Charlie (Logan Lerman) è bloccato. Sta iniziando il primo anno di liceo e l’unica persona con cui riesce ad avere un dialogo è il professore di Letteratura Inglese. Legge e scrive, perché non sa come vivere né come parlare. C’è troppa vita nella sua testa, troppi ricordi dolorosi che prendono sempre più spesso il sopravvento e lo distraggono da ciò che sta succedendo ad un passo da lui. Da quel qualcosa di troppo grande di cui non riesce a far parte e che anzi sembra respingerlo costantemente. Finché non conosce Patrick (Ezra Miller) e la sua sorellastra, Sam (Emma Watson). Frequentano l’ultimo anno, sanno ridere ed essere divertenti, fanno rumore e si vogliono bene. Charlie li osserva e percepisce in loro la sua stessa sofferenza. Anche Sam e Patrick sono dei giocattoli difettosi, loro però hanno trovato in qualche maniera il modo di funzionare. Seguendoli, Charlie imparerà a lasciarsi andare. Pian piano si staccherà da quel muro, prima per occuparsi e preoccuparsi dei loro sentimenti e poi per affrontare l’oscurità dei propri.

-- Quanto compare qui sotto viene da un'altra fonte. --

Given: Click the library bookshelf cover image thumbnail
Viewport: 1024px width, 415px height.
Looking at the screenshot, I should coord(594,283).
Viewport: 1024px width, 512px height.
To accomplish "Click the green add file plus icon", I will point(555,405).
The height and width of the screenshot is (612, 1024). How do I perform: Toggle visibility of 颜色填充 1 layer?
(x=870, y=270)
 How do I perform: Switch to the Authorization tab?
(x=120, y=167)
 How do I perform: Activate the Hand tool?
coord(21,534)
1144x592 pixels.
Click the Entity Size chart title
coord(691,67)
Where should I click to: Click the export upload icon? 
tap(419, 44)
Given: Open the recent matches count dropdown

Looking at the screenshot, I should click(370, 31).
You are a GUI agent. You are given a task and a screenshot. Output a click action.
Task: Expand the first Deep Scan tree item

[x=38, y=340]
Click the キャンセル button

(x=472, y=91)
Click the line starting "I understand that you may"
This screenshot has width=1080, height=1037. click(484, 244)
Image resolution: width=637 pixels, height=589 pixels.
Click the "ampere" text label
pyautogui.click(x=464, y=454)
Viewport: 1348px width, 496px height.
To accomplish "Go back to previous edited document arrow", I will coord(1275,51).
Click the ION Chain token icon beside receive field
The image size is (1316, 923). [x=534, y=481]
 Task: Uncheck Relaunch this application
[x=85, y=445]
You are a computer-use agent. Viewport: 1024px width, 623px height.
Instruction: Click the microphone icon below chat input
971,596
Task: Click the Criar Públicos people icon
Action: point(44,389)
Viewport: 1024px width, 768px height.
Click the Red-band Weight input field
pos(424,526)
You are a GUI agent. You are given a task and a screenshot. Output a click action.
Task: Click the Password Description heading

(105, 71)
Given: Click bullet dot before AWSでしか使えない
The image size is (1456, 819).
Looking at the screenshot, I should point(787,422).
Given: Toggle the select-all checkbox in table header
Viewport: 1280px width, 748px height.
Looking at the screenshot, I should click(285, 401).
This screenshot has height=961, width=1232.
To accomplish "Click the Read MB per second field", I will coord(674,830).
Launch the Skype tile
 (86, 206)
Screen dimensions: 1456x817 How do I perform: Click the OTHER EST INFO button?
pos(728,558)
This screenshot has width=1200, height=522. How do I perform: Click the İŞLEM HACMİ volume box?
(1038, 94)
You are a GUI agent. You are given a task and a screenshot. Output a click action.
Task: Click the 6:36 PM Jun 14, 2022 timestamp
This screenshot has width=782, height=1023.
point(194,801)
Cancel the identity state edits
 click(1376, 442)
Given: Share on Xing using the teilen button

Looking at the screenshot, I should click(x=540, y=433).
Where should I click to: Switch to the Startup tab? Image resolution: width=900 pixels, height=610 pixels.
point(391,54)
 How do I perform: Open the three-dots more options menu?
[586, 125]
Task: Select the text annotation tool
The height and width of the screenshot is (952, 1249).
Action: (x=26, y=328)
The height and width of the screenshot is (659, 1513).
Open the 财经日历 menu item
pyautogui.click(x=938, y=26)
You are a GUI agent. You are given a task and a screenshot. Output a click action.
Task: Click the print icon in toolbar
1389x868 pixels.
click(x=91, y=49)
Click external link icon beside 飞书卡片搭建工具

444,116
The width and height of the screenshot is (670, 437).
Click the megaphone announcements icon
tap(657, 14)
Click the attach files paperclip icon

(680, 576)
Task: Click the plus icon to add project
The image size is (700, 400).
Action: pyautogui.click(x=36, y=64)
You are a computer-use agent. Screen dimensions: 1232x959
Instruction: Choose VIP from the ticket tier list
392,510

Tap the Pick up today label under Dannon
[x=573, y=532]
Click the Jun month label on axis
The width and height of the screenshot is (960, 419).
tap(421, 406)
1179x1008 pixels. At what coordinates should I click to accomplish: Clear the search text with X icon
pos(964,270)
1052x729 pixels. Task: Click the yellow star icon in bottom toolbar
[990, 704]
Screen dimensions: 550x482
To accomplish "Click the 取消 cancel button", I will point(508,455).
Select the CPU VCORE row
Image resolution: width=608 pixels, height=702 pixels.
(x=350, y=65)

Parlare del disagio giovanile in modo originale non è semplice. Molto è già stato detto e visto. Stephen Chbosky ci ha provato. Prima di essere sceneggiatore e regista di Noi siamo infinito, è l’autore del libro da cui è stato tratto (edito in Italia da Sperling & Kupfer) e l’impressione è quella di assistere ad una storia cui è legato da un grande affetto. Una storia che voleva raccontare con sincerità. Il pacchetto dei temi problematici è più o meno completo. Ci sono gli abusi e i genitori distanti, c’è l’omosessualità, il bullismo, l’incomunicabilità, il suicidio. Il film però non implode sotto il loro peso (nonostante alcuni passaggi meno originali) e trova la sua ragion d’essere altrove. Ognuno di noi accetta l’amore che pensa di meritare, per questo, al di là delle diverse declinazioni in cui si realizza, il problema sta nella relazione con se stessi, da cui dipende poi quella con gli altri e con la vita.
Un introspettivo Lerman, una romantica Watson ed un delizioso Miller, insieme ad un’azzeccata colonna sonora (che, tra vinili e musicassette, dà quel tocco di nostalgia in più), garantiscono spessore ad un film che ha il merito di essere piacevole e doloroso, senza essere pretenzioso.